> [TUGAS YANG DIBERIKAN 1]:
Jawablah pertanyaan berikut tentang teks mengenai Sajarwa di bawah:
(a) Pada tahun berapa Sajarwa memulai masa-masa awal kuliahnya?
(b) Tiga hal apa saja yang menjadi dorongan bagi Sajarwa untuk mengabdi di UGM?
(c) Apa yang menjadi sesuatu yang menyenangkan bagi Sajarwa dan teman-temannya?

> [TEKS YANG DIBERIKAN]:

● ● ● ● ● ● ●

Sajarwa dan Kecintaannya Terhadap Sastra Prancis

1125

Lebih Puas Melakukan Riset

Mengembangkan keilmuan bukan sesuatu hal yang mudah. Diceritakan oleh Sajarwa, di masa-masa awal kuliahnya pada 1981, Sastra Prancis UGM masih dalam tahap berkembang.

Efisiensi waktu kuliah yang masih kurang, ketersediaan tenaga kerja yang masih minim, dan kurikulum yang saat itu belum tersusun dengan baik, menjadi dorongan bagi Sajarwa untuk mengabdi di UGM.

Di sisi lain, saling bantu mengerjakan tugas kuliah yang sulit menjadi sesuatu yang menyenangkan.

Sajarwa dan teman-teman banyak belajar sendiri ketimbang kuliah.

● ● ● ● ● ● ●

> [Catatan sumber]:

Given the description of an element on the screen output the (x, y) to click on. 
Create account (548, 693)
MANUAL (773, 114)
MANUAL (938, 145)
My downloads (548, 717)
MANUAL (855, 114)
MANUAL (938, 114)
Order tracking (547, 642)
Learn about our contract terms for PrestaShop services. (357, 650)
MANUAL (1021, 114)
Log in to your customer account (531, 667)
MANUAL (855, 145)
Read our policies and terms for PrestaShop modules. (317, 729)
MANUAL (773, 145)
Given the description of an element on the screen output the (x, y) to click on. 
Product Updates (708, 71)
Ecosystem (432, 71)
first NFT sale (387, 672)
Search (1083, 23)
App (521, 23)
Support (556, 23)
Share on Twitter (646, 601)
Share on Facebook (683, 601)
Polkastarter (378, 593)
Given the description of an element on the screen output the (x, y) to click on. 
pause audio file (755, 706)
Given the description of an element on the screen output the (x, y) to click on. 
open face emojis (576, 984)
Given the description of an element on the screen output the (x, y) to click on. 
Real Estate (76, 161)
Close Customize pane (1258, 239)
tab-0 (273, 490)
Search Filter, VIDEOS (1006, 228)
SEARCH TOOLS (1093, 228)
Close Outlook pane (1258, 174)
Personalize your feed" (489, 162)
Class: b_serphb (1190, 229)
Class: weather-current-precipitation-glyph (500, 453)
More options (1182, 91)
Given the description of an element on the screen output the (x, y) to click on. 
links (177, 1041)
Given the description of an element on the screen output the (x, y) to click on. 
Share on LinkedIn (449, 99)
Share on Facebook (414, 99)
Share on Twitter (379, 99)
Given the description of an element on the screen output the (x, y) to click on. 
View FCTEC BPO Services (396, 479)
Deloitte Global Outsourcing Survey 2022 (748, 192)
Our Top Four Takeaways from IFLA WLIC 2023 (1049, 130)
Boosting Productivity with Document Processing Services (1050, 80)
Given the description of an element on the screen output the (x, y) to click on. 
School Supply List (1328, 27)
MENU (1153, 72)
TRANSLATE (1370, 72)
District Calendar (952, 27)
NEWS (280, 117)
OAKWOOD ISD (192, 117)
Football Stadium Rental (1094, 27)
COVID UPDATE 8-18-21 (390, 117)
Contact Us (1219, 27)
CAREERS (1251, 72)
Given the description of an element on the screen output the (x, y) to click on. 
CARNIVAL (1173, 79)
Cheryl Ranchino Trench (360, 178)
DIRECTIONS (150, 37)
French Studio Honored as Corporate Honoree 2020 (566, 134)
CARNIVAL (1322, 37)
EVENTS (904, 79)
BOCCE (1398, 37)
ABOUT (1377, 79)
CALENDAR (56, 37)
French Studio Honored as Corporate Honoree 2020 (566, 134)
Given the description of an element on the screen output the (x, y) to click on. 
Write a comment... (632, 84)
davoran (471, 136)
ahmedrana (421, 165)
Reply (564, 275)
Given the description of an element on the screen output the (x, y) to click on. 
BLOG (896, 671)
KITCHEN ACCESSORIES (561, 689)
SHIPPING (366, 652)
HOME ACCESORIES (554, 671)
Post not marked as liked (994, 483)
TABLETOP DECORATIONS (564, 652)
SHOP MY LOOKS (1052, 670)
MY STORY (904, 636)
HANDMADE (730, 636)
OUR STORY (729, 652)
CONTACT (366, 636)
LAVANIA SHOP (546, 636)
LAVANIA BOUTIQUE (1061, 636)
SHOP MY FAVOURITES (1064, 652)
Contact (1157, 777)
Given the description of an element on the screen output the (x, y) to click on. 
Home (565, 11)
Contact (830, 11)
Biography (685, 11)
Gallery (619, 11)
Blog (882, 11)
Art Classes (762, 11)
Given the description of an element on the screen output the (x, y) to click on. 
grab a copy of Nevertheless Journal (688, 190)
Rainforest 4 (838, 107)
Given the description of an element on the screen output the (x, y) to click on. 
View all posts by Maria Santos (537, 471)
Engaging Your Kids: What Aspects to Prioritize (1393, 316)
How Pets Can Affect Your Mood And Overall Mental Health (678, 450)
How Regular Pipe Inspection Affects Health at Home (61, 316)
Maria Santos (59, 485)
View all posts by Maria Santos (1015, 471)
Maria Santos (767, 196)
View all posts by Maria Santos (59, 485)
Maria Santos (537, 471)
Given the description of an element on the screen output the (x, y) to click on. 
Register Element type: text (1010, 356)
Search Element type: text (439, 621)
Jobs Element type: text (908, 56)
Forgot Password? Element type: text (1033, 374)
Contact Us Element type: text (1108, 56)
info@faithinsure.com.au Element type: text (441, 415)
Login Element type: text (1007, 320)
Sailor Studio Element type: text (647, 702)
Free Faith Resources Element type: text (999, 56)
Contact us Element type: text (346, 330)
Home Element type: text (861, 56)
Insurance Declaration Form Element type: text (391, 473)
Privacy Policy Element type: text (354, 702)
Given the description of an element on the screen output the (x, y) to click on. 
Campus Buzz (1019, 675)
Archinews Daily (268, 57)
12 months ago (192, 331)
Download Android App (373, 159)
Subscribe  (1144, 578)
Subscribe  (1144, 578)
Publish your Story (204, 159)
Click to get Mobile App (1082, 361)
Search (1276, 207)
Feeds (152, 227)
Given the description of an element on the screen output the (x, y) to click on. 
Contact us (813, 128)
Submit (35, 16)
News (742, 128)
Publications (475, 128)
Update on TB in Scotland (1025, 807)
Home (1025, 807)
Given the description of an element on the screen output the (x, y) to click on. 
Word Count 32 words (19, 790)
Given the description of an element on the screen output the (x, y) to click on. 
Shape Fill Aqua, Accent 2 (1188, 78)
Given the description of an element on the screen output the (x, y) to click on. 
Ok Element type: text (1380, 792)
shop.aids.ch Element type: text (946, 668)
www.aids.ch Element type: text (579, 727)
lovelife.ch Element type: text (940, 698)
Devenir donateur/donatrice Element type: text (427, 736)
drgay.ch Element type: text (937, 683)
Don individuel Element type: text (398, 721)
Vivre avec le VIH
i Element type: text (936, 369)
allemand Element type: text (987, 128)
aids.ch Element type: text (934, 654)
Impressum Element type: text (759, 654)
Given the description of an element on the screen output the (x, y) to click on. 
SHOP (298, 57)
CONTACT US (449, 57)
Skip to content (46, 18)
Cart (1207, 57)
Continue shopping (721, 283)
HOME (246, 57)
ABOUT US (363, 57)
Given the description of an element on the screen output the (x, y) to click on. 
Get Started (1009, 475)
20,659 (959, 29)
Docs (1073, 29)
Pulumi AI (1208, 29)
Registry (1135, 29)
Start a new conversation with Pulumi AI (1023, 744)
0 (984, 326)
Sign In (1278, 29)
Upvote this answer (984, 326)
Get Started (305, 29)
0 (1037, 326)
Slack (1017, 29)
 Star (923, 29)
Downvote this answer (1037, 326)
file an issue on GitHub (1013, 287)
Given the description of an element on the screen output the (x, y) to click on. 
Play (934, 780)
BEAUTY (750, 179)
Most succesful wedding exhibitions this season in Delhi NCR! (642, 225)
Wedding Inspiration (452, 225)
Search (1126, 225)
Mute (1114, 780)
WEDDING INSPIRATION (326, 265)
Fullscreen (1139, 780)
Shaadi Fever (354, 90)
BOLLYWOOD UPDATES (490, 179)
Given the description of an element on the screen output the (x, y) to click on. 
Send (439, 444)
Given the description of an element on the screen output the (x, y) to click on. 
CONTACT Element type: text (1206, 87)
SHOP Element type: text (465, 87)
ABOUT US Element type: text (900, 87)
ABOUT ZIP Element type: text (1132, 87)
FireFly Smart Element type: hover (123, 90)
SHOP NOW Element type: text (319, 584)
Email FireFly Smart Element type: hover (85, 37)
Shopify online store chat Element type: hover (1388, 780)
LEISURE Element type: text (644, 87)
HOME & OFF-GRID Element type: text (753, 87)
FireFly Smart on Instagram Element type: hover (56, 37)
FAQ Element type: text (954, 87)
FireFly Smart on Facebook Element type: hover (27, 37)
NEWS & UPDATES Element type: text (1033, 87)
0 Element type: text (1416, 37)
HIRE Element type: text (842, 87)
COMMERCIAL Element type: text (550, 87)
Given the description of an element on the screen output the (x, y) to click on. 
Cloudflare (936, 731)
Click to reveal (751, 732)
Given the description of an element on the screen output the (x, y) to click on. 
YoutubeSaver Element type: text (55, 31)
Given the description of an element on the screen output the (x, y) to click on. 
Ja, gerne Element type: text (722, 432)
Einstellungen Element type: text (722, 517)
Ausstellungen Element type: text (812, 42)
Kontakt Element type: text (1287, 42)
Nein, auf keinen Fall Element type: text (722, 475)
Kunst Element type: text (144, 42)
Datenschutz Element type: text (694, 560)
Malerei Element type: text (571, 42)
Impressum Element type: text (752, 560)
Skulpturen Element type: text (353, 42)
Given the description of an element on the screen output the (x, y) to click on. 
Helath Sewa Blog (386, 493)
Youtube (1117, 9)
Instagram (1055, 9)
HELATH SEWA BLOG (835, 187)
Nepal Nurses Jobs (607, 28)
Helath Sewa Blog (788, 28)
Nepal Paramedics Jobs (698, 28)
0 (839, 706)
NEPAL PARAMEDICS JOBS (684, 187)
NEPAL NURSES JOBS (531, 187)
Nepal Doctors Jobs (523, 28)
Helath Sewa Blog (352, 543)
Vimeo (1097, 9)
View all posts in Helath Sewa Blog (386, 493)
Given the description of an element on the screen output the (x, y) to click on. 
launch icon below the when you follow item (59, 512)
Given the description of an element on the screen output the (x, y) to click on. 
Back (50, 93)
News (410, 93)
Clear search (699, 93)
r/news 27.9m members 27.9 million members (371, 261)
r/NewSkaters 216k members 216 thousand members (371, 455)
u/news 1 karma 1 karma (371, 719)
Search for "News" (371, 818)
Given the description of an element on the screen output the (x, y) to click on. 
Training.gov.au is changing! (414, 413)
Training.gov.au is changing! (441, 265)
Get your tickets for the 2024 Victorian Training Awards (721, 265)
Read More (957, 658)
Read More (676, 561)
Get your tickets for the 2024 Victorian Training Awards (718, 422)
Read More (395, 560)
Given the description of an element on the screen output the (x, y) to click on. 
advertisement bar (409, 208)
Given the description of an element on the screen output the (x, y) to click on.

● ● ● ● ● ● ●

> [TUGAS YANG DIBERIKAN 2]: Ubah baris-baris catatan di atas menjadi daftar bernomor tanpa baris kosong, mulai dari baris pertama catatan hingga baris yang memuat "Class: b_serphb (1190, 229)", termasuk baris itu.

> [HASIL LENGKAP 1]:
(a) 1981.
(b) Efisiensi waktu kuliah yang masih kurang, ketersediaan tenaga kerja yang masih minim, dan kurikulum yang saat itu belum tersusun dengan baik.
(c) Saling bantu mengerjakan tugas kuliah yang sulit.

> [HASIL LENGKAP 2]:
1. Given the description of an element on the screen output the (x, y) to click on. 
2. Create account (548, 693)
3. MANUAL (773, 114)
4. MANUAL (938, 145)
5. My downloads (548, 717)
6. MANUAL (855, 114)
7. MANUAL (938, 114)
8. Order tracking (547, 642)
9. Learn about our contract terms for PrestaShop services. (357, 650)
10. MANUAL (1021, 114)
11. Log in to your customer account (531, 667)
12. MANUAL (855, 145)
13. Read our policies and terms for PrestaShop modules. (317, 729)
14. MANUAL (773, 145)
15. Given the description of an element on the screen output the (x, y) to click on. 
16. Product Updates (708, 71)
17. Ecosystem (432, 71)
18. first NFT sale (387, 672)
19. Search (1083, 23)
20. App (521, 23)
21. Support (556, 23)
22. Share on Twitter (646, 601)
23. Share on Facebook (683, 601)
24. Polkastarter (378, 593)
25. Given the description of an element on the screen output the (x, y) to click on. 
26. pause audio file (755, 706)
27. Given the description of an element on the screen output the (x, y) to click on. 
28. open face emojis (576, 984)
29. Given the description of an element on the screen output the (x, y) to click on. 
30. Real Estate (76, 161)
31. Close Customize pane (1258, 239)
32. tab-0 (273, 490)
33. Search Filter, VIDEOS (1006, 228)
34. SEARCH TOOLS (1093, 228)
35. Close Outlook pane (1258, 174)
36. Personalize your feed" (489, 162)
37. Class: b_serphb (1190, 229)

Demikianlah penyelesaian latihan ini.